Cosenza, ritiro in bilico: il campo sintetico non tiene gli animi sereni
Il cronoprogramma indica il 18 luglio come giorno di partenza per il ritiro, ma attorno al Cosenza l'aria che si respira non è delle migliori. Come racconta TifoCosenza.it, se da un lato c'è la piena efficienza organizzativa del Comune di San Giovanni in Fiore, che ha messo tempestivamente a disposizione strutture e impianti, dall'altro serpeggiano forti malumori all'interno del quartier generale di Villa Fabiano. Sul piano logistico l'amministrazione silana ha lavorato bene: i lavori alla Cittadella dello Sport, in località Saltante, sono stati completati nei tempi previsti e la struttura alberghiera destinata al gruppo squadra è già bloccata per sabato prossimo.

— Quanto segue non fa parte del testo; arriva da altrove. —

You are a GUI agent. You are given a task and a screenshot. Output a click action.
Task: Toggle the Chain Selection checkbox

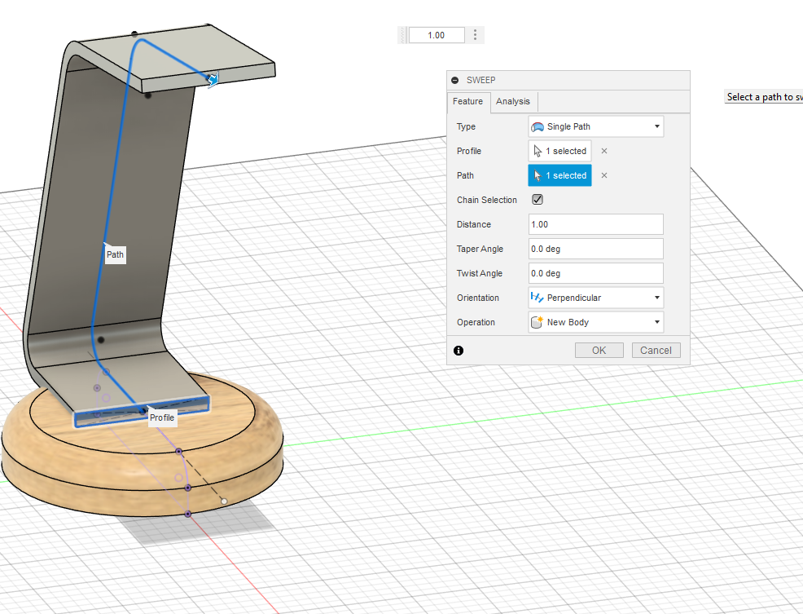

Il problema, però, riguarda proprio il terreno di gioco. Nello staff tecnico e soprattutto tra i calciatori circola una perplessità concreta: l'idea di svolgere l'intera preparazione estiva su un campo sintetico non convince affatto, per i timori legati ai carichi di lavoro intensi tipici del pre-campionato e al conseguente rischio infortuni. Malumori che stridono non poco con la narrazione ottimistica diffusa dalla società nei giorni scorsi, quando il neo tecnico Federico Coppitelli aveva speso parole entusiastiche sui canali social del club, parlando di un progetto sposato con convinzione - un dettaglio che colpisce, considerando che il suo accordo copre una sola stagione. Il condizionale, dunque, resta d'obbligo: sulla carta la squadra dovrebbe salire in Sila il 18 luglio, ma con un clima così teso e dubbi che rischiano di condizionare l'avvio della preparazione, la strada verso San Giovanni in Fiore appare tutt'altro che in discesa.